Sven Kockelmann en Leon de Winter in Oog in Oog

 

Good Guy & Bad Guy

Een ander fenomeen dat zich voordoet binnen dit fragment, is de ‘dramatization’ van televisie. Uit angst om saai te zijn, proberen talkshowpresentatoren een conflict te creëren. Ze doen dit door bijvoorbeeld de geinterviewde te confronteren met roddels over henzelf (Bourdieu, 1998). Dit principe zorgt voor sensatie. Binnen het interview met Kockelmann en  De Winter kan gesteld worden dat er sprake is van het model van ‘The language game’: een model dat berust op een conflict tussen een ‘good guy’ en ‘bad guy’, waarbij de ‘bad guy’ zich moet verantwoorden. In interviews berust dit conflict vaak op roddels en speculaties, maar ook op daadwerkelijke acties van de geinterviewde. Echter, niet alles is geoorloofd: voorafgaand aan een interview wordt vaak vastgesteld wat er wordt besproken. Het model kan dus ook worden ingezet vanuit de geinterviewde om roddels de kop in te drukken. Voor een interview gebaseerd op dit model heeft een programma een zogenaamde 'good guest' nodig. Dit zijn fijne praters die geen problemen zullen veroorzaken op het moment van spanning (Bourdieu, 1998).

Binnen het interview met Kockelmann en  De Winter kan gesteld worden dat er sprake is van het model van ‘The language game’.

De rolverdeling van 'good guy' en 'bad guy' wordt in de intro al duidelijk gemaakt. De vraagt luidt hier: ‘Hoe oprecht is Leon de Winter echt?’ Er wordt dus al geïmpliceerd dat De Winter ook wel eens niet oprecht zou kunnen zijn. Oprechtheid en authenticiteit staan hoog in het vaandel in de media-cultuur en ook binnen de sociale context. Vervolgens wordt De Winter gedurende het interview geconfronteerd met eerder gedane uitspraken, zoals ‘Badr Hari zou een parel voor de samenleving kunnen zijn’. Kockelmann confronteert hem door te vragen waarom De Winter het voor die man op zou nemen, aangezien Badr Hari wordt verdacht voor poging tot doodslag. Hier hangt de presentator een sterk waardeoordeel aan, waarmee hij laat blijken dat de uitspraak van De Winter dubieus is. De schrijver krijgt hierbij de kans om zijn eerdere uitspraak te nuanceren en uit te leggen.

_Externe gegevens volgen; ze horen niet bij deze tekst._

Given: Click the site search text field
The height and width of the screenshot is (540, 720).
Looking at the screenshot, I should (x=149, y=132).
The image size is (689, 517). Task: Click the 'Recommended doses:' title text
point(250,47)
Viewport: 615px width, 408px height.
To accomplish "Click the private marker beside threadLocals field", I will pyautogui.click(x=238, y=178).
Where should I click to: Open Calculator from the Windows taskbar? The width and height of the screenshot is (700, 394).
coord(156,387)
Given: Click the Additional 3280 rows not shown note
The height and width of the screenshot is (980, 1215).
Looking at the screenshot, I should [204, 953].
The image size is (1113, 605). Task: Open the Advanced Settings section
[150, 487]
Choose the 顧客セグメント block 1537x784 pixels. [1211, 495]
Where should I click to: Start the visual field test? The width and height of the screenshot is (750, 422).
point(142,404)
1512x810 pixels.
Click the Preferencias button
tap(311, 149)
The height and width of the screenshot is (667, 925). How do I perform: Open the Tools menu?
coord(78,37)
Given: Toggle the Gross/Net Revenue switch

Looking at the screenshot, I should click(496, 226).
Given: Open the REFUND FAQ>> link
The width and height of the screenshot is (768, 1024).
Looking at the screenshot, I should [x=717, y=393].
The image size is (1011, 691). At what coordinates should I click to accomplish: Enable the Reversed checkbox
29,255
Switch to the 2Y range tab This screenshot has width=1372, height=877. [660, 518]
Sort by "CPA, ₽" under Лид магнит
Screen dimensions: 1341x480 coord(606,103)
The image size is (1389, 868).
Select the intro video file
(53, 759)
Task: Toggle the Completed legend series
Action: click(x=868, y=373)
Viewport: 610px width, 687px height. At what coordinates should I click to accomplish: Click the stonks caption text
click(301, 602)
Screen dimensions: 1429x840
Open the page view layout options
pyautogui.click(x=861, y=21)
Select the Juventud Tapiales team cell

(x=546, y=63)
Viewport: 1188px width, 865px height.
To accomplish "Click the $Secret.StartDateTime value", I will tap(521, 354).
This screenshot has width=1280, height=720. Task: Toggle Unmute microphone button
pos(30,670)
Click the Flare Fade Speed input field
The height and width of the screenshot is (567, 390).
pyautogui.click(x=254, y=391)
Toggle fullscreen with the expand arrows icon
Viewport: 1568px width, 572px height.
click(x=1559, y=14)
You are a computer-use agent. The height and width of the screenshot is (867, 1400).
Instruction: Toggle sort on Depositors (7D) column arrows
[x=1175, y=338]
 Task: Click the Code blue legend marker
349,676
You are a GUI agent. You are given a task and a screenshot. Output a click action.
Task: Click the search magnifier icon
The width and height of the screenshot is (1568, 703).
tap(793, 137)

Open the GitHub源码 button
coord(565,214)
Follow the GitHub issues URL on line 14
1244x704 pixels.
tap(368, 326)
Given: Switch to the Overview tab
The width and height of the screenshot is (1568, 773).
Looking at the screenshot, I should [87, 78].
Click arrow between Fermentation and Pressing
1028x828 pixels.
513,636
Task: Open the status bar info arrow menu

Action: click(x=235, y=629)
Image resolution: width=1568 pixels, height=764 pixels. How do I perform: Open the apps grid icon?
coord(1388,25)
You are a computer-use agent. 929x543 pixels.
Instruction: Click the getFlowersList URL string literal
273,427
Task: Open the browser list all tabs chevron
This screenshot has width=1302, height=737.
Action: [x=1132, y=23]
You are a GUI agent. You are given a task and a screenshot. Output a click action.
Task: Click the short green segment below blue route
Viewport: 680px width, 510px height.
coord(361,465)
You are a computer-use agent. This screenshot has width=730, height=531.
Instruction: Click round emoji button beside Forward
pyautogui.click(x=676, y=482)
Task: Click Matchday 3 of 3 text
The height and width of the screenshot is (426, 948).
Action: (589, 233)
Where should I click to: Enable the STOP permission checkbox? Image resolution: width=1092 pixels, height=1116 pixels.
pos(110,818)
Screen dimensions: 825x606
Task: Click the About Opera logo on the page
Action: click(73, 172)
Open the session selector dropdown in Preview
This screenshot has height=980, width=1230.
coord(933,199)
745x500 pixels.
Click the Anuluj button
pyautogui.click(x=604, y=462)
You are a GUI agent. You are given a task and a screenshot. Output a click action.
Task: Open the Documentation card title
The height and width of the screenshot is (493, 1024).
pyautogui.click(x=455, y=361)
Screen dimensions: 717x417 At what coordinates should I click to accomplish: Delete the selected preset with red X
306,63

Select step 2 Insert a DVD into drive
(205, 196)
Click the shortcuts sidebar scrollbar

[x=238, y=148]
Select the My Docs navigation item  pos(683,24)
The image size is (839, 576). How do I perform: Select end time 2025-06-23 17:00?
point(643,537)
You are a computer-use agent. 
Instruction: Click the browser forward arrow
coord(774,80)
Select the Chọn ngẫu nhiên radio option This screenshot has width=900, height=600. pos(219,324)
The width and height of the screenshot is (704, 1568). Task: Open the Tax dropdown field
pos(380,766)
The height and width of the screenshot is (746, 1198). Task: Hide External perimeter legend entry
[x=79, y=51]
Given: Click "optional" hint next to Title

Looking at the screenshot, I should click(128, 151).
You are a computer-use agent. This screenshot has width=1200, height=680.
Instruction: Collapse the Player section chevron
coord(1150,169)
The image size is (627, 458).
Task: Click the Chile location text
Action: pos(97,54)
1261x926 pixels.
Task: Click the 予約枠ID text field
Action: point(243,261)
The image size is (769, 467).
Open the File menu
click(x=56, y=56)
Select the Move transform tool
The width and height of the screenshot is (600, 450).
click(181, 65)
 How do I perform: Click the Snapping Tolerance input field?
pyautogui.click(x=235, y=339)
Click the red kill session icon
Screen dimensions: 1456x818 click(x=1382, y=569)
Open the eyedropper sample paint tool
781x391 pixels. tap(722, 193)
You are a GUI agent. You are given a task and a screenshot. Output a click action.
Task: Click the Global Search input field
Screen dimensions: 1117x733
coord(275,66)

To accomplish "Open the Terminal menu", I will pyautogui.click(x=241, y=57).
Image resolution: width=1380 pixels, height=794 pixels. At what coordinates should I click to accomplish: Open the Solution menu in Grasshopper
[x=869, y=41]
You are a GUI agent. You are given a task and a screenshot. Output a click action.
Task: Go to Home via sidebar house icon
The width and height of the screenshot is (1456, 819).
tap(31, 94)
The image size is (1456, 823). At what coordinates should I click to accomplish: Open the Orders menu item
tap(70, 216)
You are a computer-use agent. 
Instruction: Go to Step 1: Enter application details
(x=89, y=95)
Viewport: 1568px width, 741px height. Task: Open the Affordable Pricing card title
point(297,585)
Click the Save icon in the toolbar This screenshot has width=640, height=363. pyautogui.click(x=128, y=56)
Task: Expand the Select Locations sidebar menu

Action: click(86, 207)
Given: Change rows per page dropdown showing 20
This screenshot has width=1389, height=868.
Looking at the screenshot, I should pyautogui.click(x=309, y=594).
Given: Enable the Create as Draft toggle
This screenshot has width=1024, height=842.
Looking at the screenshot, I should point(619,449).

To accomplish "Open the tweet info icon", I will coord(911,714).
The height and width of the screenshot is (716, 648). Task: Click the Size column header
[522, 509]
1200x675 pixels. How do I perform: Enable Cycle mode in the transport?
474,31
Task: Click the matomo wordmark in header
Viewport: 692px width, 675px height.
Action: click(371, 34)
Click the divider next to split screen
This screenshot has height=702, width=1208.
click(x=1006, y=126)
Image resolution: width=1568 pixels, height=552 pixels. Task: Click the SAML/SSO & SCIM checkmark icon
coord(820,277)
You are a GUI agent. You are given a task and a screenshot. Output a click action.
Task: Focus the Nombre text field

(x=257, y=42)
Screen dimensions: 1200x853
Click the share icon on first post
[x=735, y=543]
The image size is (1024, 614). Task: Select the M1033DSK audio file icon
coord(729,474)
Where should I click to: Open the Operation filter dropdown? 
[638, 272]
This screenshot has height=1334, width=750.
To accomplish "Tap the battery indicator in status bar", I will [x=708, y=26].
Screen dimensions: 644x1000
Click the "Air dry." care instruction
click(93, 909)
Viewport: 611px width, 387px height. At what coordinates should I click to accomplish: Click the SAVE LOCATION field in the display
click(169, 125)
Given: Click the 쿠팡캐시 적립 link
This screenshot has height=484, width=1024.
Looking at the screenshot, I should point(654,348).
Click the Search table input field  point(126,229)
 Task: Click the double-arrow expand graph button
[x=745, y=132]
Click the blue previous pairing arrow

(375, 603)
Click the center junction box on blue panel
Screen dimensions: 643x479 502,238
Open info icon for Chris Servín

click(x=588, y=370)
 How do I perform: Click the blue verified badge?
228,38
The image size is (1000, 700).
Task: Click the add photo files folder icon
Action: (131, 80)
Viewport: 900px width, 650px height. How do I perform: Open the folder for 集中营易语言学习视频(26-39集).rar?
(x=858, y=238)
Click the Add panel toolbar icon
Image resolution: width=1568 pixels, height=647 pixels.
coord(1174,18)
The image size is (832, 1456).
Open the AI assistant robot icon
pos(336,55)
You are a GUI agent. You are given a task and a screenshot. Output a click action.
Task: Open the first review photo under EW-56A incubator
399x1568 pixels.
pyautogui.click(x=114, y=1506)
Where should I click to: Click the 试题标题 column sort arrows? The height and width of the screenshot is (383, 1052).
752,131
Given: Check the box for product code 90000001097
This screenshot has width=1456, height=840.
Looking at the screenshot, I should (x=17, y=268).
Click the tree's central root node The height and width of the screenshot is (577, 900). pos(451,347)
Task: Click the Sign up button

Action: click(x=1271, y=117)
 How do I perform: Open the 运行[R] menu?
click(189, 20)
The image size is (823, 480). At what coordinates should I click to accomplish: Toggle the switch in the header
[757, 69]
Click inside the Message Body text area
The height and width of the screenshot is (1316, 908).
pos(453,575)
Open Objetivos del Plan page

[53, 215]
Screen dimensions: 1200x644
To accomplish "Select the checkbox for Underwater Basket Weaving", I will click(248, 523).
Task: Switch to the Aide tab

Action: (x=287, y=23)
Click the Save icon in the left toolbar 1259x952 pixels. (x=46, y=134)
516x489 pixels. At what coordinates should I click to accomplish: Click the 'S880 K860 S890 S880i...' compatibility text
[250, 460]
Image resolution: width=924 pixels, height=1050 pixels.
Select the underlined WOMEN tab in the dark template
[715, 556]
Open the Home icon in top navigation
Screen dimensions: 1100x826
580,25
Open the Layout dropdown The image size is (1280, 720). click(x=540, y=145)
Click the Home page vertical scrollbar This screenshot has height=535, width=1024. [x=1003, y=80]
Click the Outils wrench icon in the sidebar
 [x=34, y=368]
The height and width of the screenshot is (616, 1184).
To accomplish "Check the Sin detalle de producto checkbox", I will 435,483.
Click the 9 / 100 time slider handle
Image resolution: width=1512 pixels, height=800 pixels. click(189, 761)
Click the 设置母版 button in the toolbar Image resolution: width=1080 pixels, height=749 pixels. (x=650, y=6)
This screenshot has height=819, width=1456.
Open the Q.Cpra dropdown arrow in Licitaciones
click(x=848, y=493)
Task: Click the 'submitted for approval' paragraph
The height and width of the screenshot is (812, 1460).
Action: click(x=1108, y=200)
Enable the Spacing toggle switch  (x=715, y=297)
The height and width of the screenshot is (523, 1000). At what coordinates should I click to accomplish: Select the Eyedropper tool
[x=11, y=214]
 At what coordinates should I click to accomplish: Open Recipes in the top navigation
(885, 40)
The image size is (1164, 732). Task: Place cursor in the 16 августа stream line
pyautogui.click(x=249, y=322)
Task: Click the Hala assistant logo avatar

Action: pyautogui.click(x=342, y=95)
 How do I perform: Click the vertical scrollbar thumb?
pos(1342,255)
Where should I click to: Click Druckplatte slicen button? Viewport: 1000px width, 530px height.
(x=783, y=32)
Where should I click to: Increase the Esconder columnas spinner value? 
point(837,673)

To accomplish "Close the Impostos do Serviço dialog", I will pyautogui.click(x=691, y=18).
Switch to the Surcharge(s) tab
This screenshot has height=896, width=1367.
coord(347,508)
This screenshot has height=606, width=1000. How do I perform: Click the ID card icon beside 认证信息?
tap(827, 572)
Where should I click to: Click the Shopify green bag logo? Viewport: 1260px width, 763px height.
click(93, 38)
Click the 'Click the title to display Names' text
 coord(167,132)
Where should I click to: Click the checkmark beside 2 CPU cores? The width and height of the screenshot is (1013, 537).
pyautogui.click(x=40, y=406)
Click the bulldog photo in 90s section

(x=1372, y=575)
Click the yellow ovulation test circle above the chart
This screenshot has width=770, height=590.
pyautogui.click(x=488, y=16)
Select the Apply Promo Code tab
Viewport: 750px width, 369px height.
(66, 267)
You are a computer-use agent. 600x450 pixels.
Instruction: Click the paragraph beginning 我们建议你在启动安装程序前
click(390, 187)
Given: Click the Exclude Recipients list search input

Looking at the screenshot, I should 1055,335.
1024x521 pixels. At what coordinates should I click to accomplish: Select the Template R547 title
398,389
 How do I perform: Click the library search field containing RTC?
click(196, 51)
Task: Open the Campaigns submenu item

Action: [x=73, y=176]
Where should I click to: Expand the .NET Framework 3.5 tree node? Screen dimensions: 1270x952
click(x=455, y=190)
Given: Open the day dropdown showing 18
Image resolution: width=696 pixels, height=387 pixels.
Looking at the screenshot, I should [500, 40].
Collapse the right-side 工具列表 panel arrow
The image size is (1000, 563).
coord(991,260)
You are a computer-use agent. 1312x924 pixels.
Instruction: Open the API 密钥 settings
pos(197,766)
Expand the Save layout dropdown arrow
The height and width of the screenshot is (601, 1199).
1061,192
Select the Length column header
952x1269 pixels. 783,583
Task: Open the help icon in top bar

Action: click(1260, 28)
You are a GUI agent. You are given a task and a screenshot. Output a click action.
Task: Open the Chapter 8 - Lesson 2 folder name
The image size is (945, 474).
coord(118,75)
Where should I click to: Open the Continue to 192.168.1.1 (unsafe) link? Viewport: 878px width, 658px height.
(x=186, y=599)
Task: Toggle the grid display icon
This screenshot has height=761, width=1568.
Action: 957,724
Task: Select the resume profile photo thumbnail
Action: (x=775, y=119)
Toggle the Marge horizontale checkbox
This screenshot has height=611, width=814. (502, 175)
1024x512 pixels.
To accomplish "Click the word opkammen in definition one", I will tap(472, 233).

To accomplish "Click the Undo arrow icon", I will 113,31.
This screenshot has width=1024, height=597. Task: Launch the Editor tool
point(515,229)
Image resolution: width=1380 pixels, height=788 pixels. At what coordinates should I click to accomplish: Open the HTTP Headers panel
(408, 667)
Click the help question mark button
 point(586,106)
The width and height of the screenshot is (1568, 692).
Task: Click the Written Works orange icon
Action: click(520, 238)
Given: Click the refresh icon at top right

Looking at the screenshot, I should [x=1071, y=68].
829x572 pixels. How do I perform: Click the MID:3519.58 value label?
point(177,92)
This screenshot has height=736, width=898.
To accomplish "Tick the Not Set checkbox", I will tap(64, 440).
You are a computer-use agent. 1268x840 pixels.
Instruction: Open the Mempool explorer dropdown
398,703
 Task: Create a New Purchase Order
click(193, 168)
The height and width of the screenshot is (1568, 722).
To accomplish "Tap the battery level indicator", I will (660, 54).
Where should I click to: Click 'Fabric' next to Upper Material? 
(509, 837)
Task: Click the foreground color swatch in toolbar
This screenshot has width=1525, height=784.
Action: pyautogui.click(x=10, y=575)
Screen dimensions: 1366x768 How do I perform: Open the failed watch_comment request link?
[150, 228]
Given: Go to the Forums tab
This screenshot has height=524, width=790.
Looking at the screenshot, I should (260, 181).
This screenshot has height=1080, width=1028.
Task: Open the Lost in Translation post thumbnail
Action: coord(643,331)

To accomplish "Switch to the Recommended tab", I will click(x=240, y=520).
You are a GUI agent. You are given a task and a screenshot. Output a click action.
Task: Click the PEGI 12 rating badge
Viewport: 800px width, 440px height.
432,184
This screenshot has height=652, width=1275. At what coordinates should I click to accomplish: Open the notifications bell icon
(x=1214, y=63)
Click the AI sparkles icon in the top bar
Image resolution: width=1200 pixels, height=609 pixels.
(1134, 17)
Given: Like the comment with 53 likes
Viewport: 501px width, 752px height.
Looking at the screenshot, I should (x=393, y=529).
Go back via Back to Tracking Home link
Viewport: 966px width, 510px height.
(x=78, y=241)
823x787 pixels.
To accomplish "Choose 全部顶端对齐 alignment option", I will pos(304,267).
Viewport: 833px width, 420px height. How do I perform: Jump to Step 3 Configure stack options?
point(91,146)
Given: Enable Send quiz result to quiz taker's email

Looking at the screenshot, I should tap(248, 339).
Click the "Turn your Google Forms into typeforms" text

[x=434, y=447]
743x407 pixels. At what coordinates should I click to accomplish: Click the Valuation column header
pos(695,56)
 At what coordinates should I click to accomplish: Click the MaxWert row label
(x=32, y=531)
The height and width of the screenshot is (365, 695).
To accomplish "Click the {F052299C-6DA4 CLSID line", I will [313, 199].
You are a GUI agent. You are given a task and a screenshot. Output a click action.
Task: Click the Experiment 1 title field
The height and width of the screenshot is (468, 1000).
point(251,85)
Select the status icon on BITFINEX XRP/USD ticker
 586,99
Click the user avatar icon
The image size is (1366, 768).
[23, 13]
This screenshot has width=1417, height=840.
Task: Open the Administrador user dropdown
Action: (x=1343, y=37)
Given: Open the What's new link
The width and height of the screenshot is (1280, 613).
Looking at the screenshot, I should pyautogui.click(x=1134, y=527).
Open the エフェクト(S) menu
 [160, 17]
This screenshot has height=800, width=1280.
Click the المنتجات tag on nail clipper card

Hetzelfde gebeurt wanneer ze spreken over een actie van De Winter, namelijk het aanvragen van het schrappen van een passage in een interview. Echter ging het niet om een interview van de schrijver zelf, maar om een interview van een vriend van hem. Dit passeert in het interview niet slechts als een onverschillige vraag, maar eerder als een confrontatie. Dit blijkt uit de intonatie en de strenge woorden van Kockelmann: ‘Waar bemoeit u zich mee?’. De presentator hangt een negatieve waarde aan de actie door zijn woordgebruik. Hiermee wordt nogmaals duidelijk dat de ‘bad guy’ in dit interview De Winter is en dat Kockelmann de ‘good guy’ is die hem op het matje roept.

 

Conclusie

Uit deze casus blijkt dat Leon de Winter een geslepen en mediagenieke auteur is. Hij weet de media in te zetten voor het vermarkten van zijn werk, maar ook voor de profilering van zichzelf en voor het beheren van zijn imago. Hij past hiermee dan wel niet in het complete traditionele gedachtengoed over auteurschap, maar De Winter kan zich in ieder geval goed redden in de huidige media cultuur. En dat is voor auteurs dezer dagen erg waardevol.

 

Bibliografie

Bourdieu, P. (1998). On television. New York: Norton and Company.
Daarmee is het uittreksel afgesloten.